■ TASK INSTRUCTIONS ■
Please set down, word for word, the line that contains "Instruction: Select the" and every line after it to the end of the entries below, omitting the pictures.

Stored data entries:
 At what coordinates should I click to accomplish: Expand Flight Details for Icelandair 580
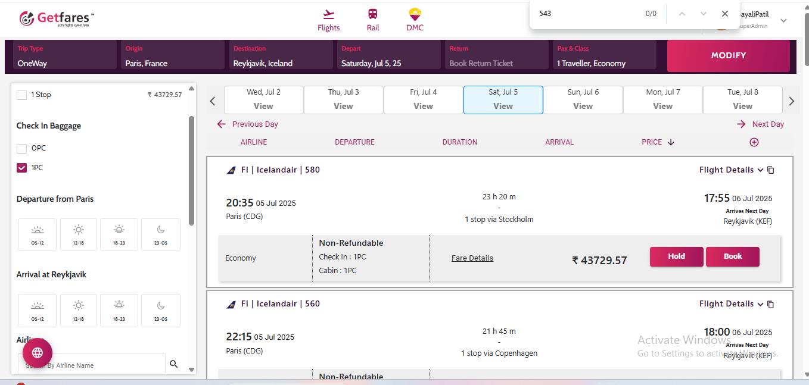coord(731,170)
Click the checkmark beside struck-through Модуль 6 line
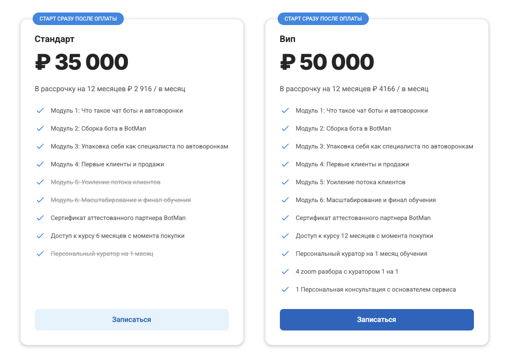The image size is (507, 360). [40, 199]
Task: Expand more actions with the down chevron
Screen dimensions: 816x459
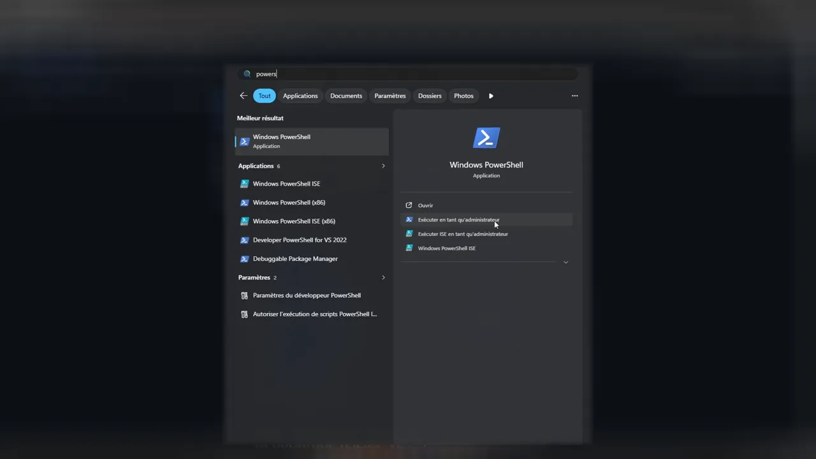Action: (565, 261)
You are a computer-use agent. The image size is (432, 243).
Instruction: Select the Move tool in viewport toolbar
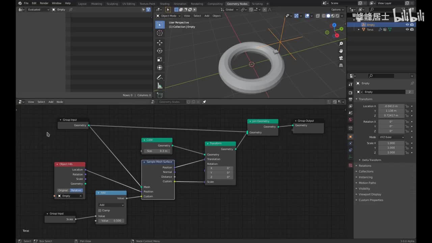click(x=160, y=42)
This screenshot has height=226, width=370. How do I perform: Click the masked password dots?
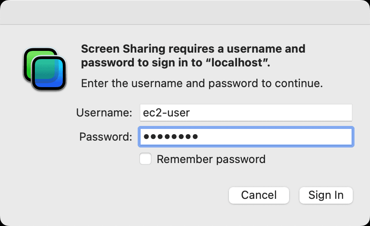tap(171, 137)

■ OUTPUT OF THE TASK ■
Instruction: Select the Move tool in viewport toolbar
click(x=160, y=42)
This screenshot has height=226, width=370. How do I perform: Click the masked password dots?
tap(171, 137)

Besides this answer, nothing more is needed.